Die Schulzenlade von Guminitz

Ihm zur Seite stehen die Gerichtsmänner. Sie handhaben gleichzeitig die niedere Gerichtsbarkeit. Michael Kirsch wird der erste Schulze. Die Herrschaft fertigt auf Pergament die noch vorhandene Gründungsurkunde aus. Das Dorf führt sein eigenes Siegel und von nun an den deutschen Namen „Guminitz“ Fast die Hälfte der Neusiedler von 1743 hat sich im Mannesstamm bis zum heutigen Tage auf der gleichen Scholle erhalten. Die Familie des ersten Schulzen Kirsch ist im Mannessstamme in Guminitz erloschen.

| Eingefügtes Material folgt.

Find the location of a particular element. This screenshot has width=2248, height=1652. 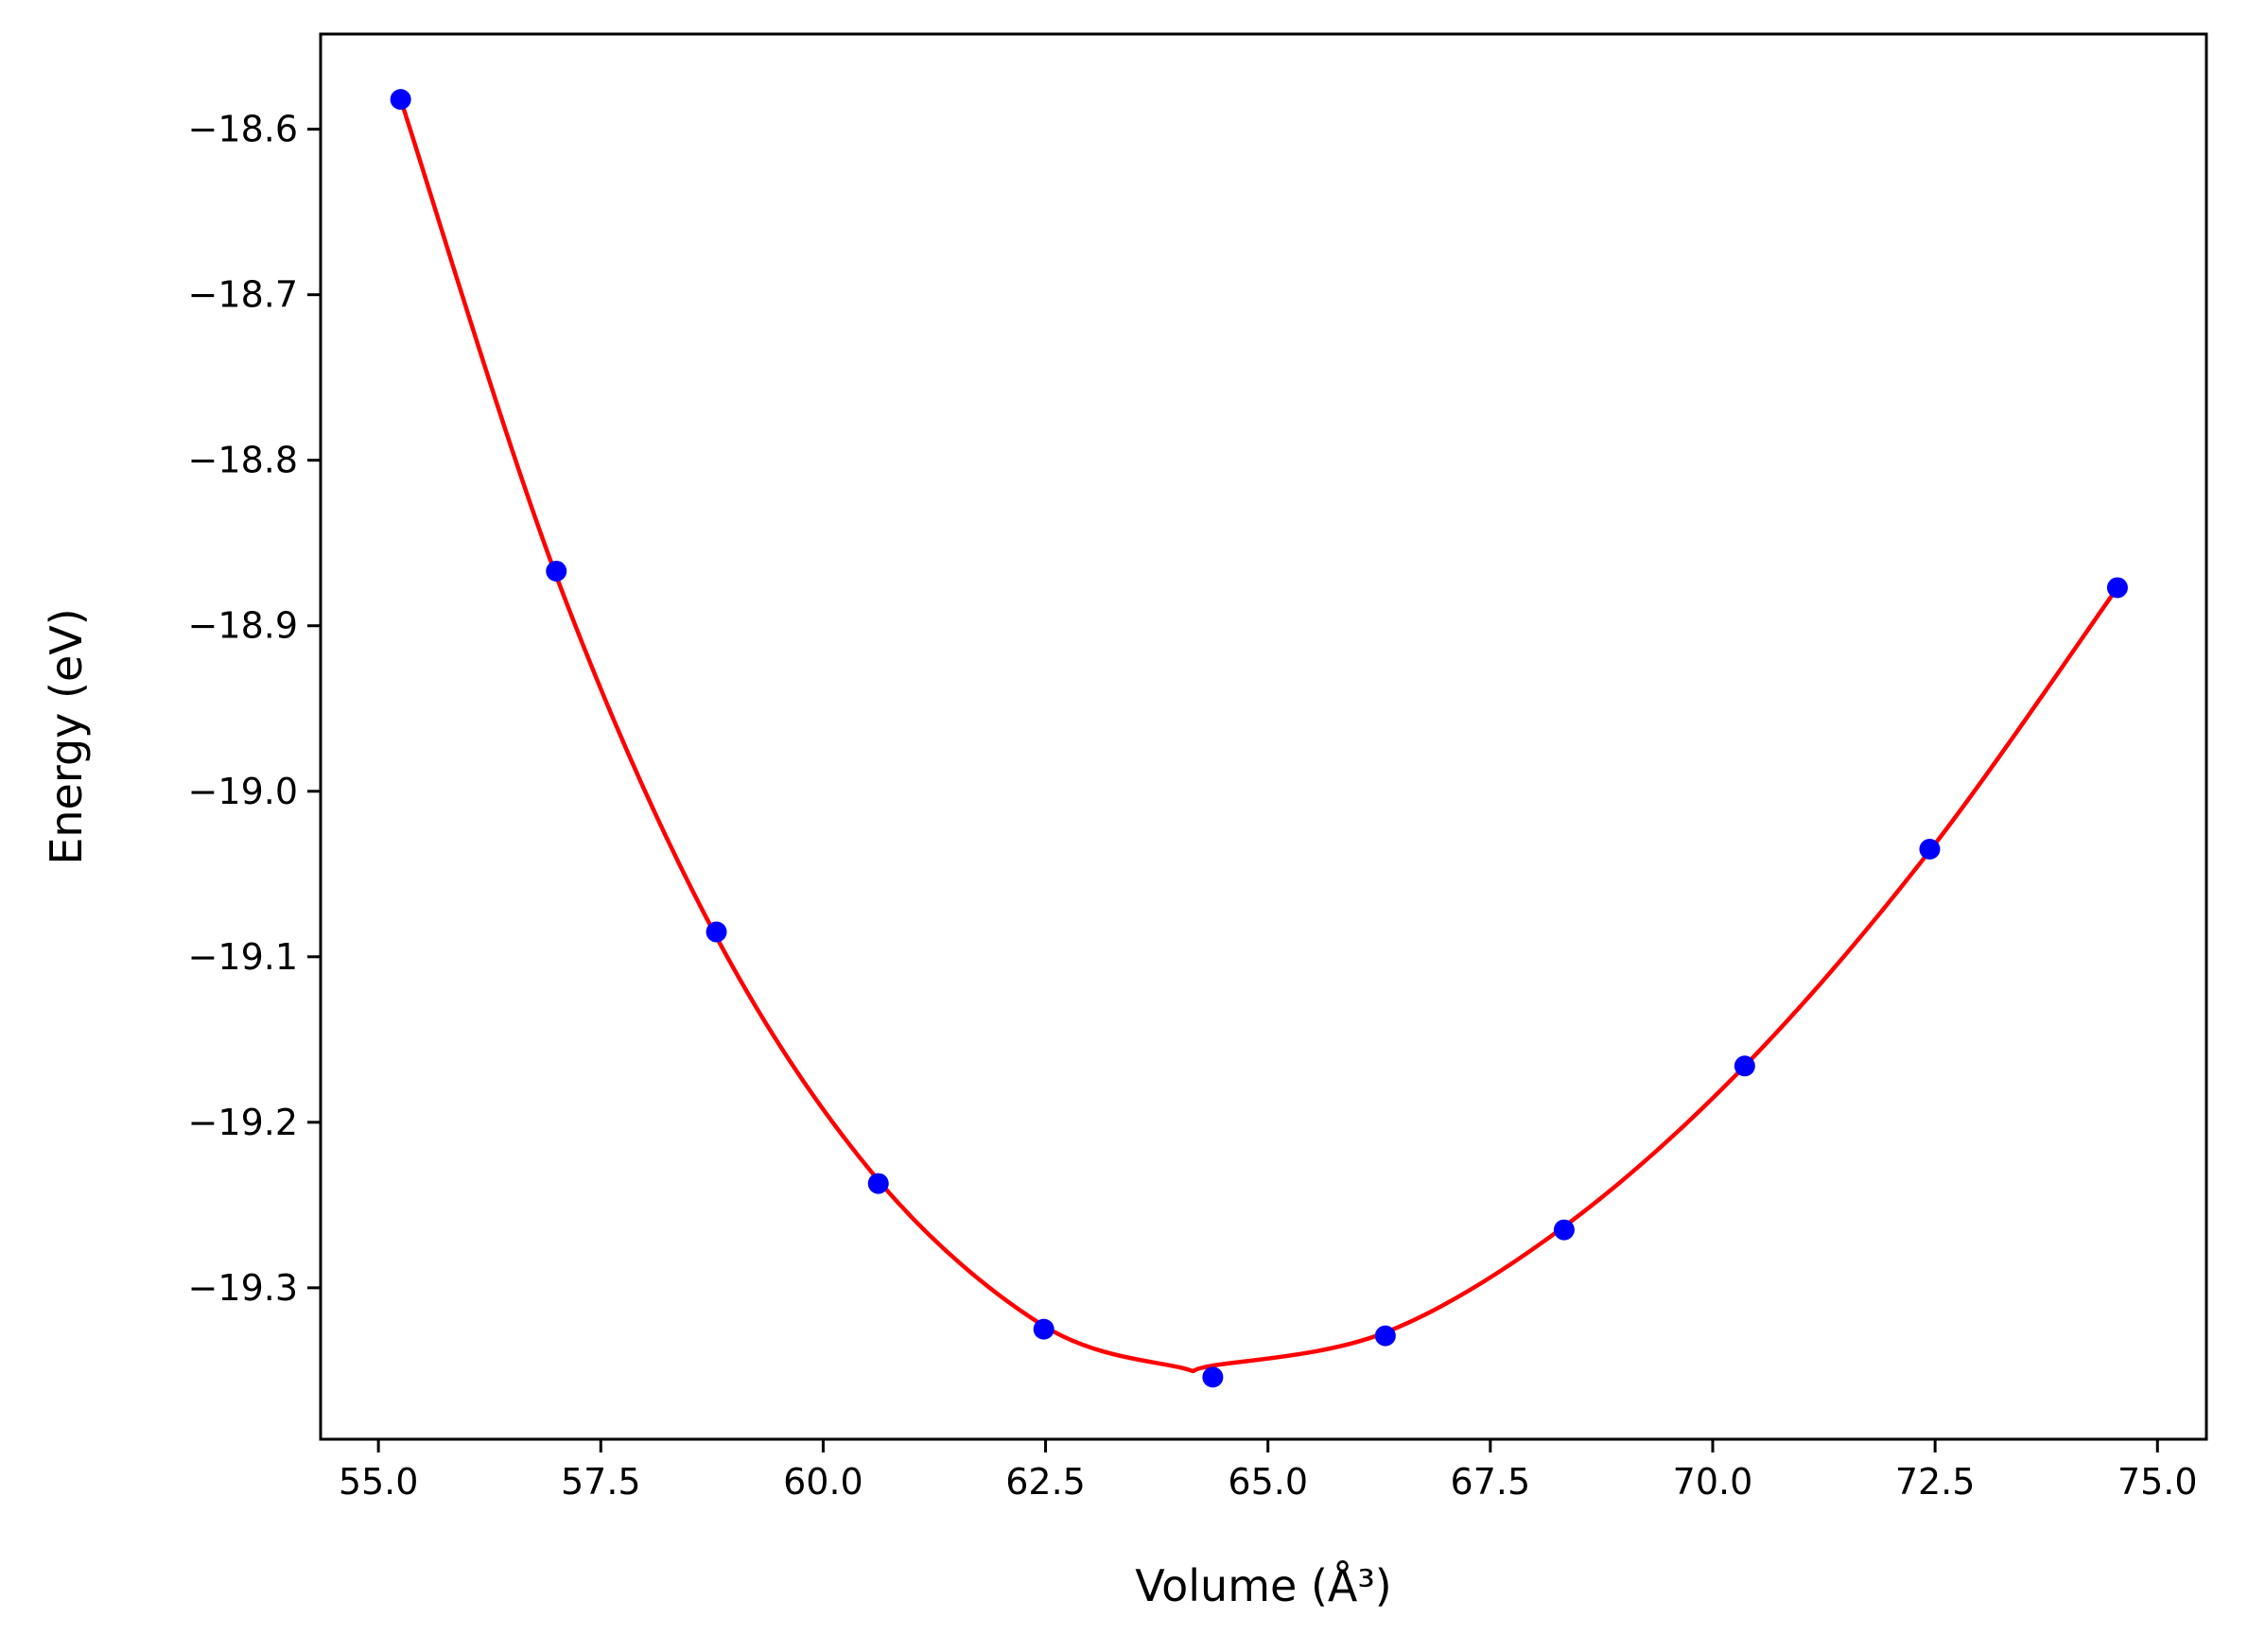

x-tick-label: 65.0 is located at coordinates (1268, 1482).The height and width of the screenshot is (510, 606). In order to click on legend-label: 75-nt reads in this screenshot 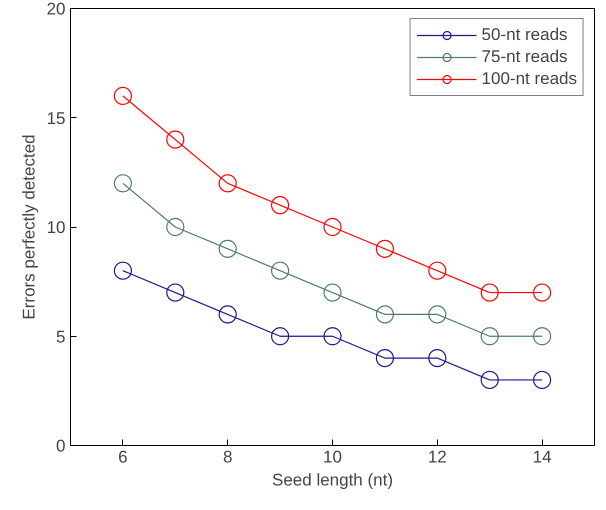, I will do `click(525, 57)`.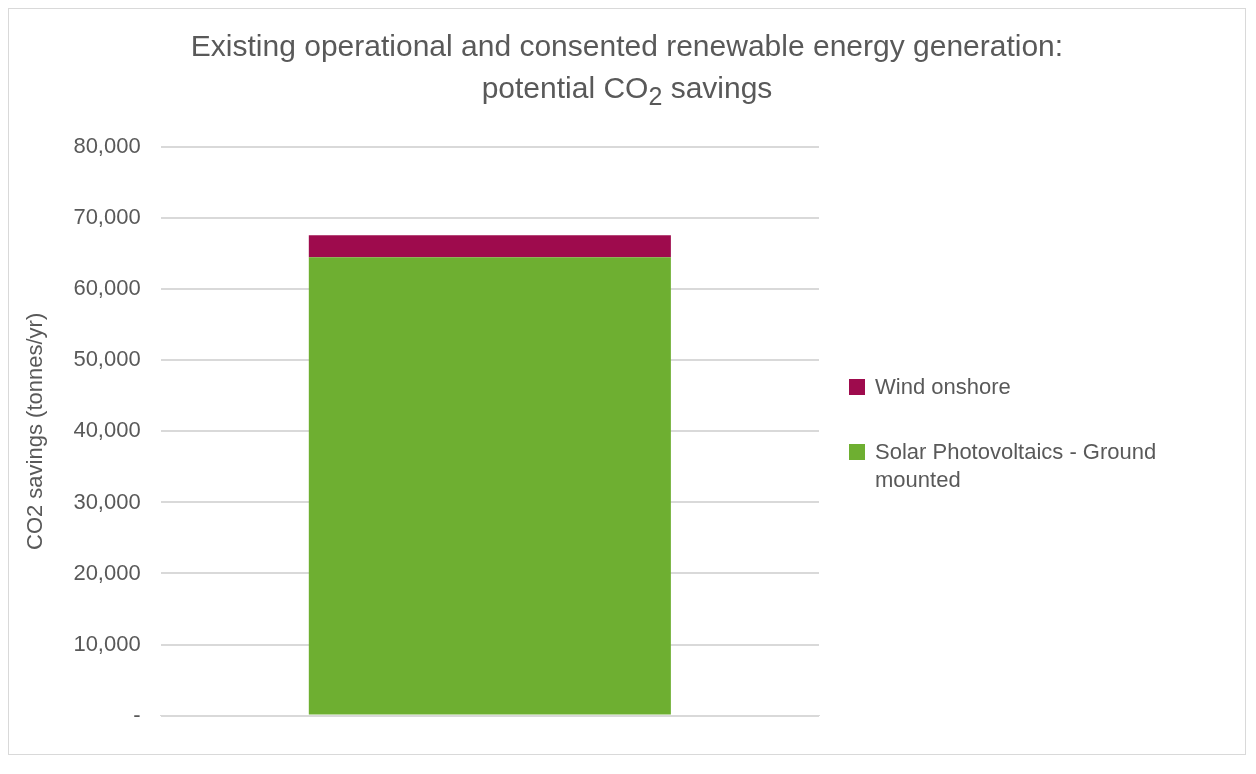 Image resolution: width=1256 pixels, height=774 pixels. Describe the element at coordinates (107, 217) in the screenshot. I see `y-tick-label: 70,000` at that location.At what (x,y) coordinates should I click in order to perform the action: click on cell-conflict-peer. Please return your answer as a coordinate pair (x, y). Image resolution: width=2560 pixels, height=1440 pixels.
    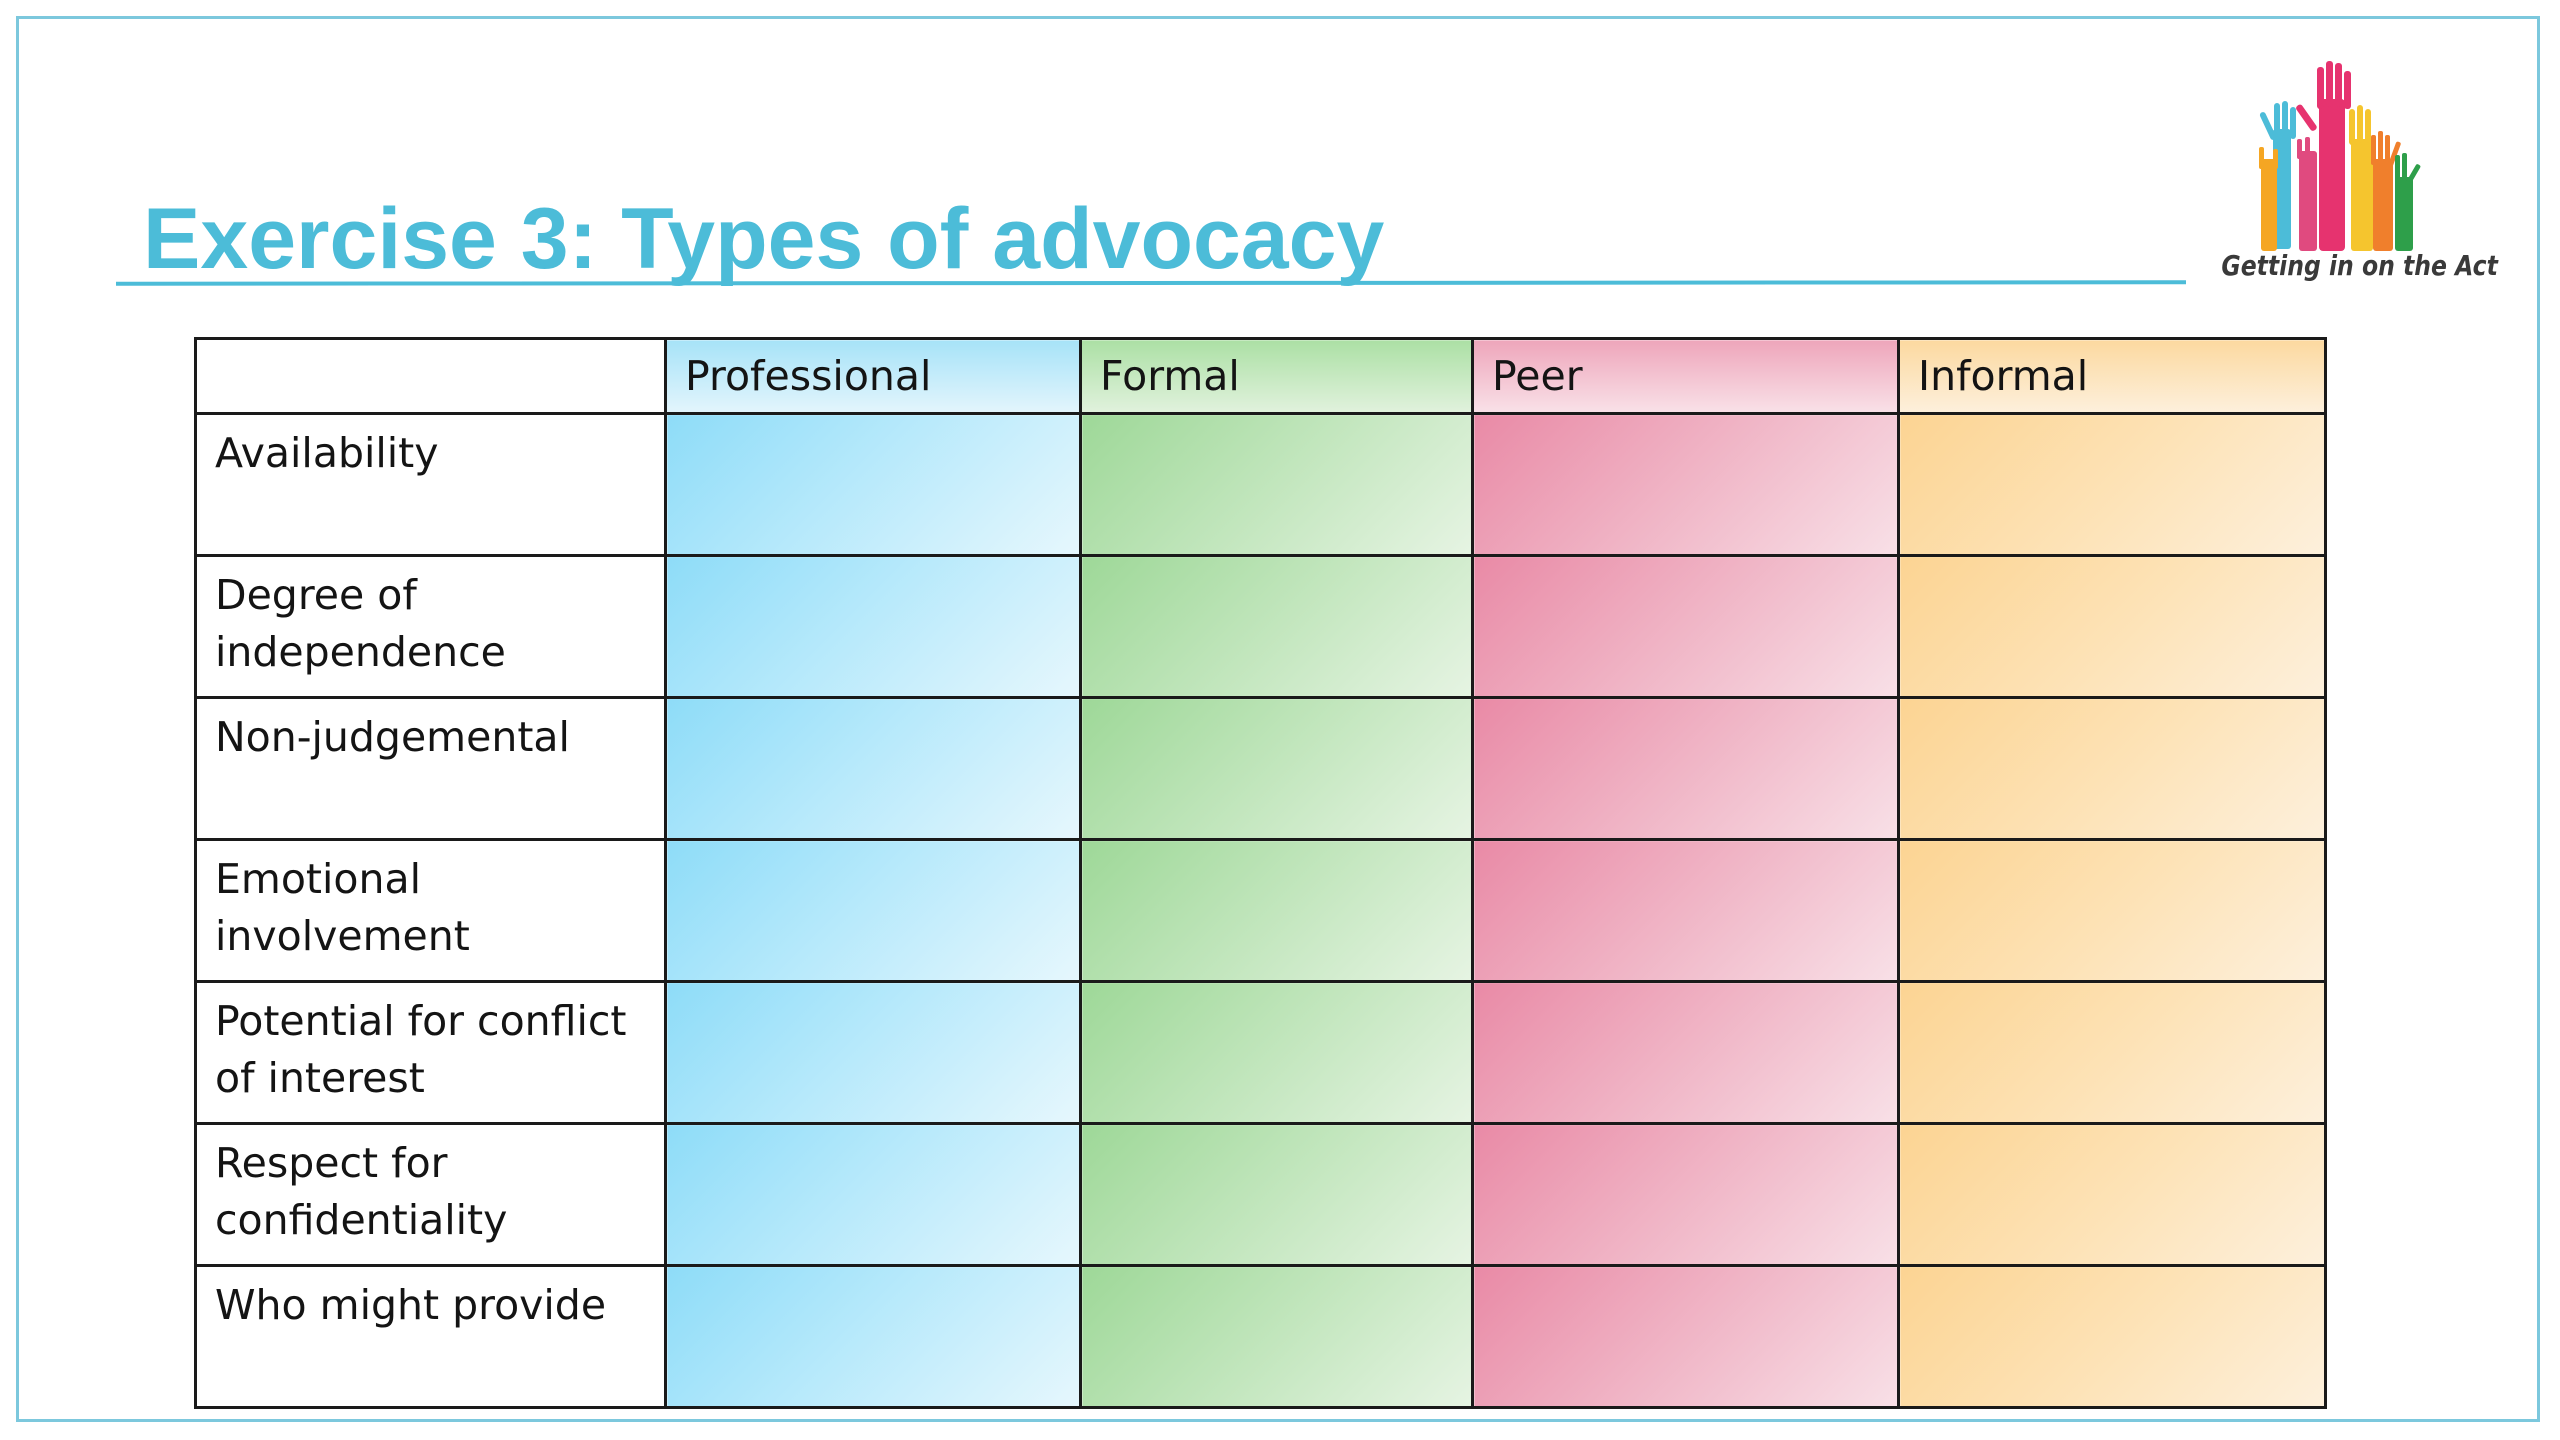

Sein Blut fließt aber noch heute in den Adern vieler anderer Namensträger.

Der zweite Sprecher, Johann Georg Fiedler, kam bereits mit Weib und Kind nach Guminitz, das seiner heute noch dort blühenden Familie zur Heimat werden sollte. Seine einzige Tochter wird durch ihre Ehe mit dem aus Freyhan in Schlesien stammenden Matheus Eckner die Stammutter des heute noch in Guminitz blühenden Geschlechtes. Die Daunke, Gohl und Hoffmann, die Lämmchen, Mühlnickel und Krug, die Reich, Reimann und Zapke haben neben den bereits erwähnten Fiedler und Eckner vor nunmehr 200 Jahren Guminitz als erste besiedelt und ihren Namen seitdem im Dorfe erhalten. Durch 200 Jahre haben sie den von ihren Vätern erworbenen Boden die Treue bewahrt und diesen gegen alle Stürme einer bewegten Zeit verteidigt und behauptet.

Obgleich man den Siedlern schon nach sieben Jahren den weiteren Besuch der deutschen Kirche in Kobylin verbot und sie in die polnische Kirche zu Pogorzela zwang, hat während dieses ein Vierteljahrhundert anhaltenden Druckes doch kein einziger sein Deutschtum aufgegeben.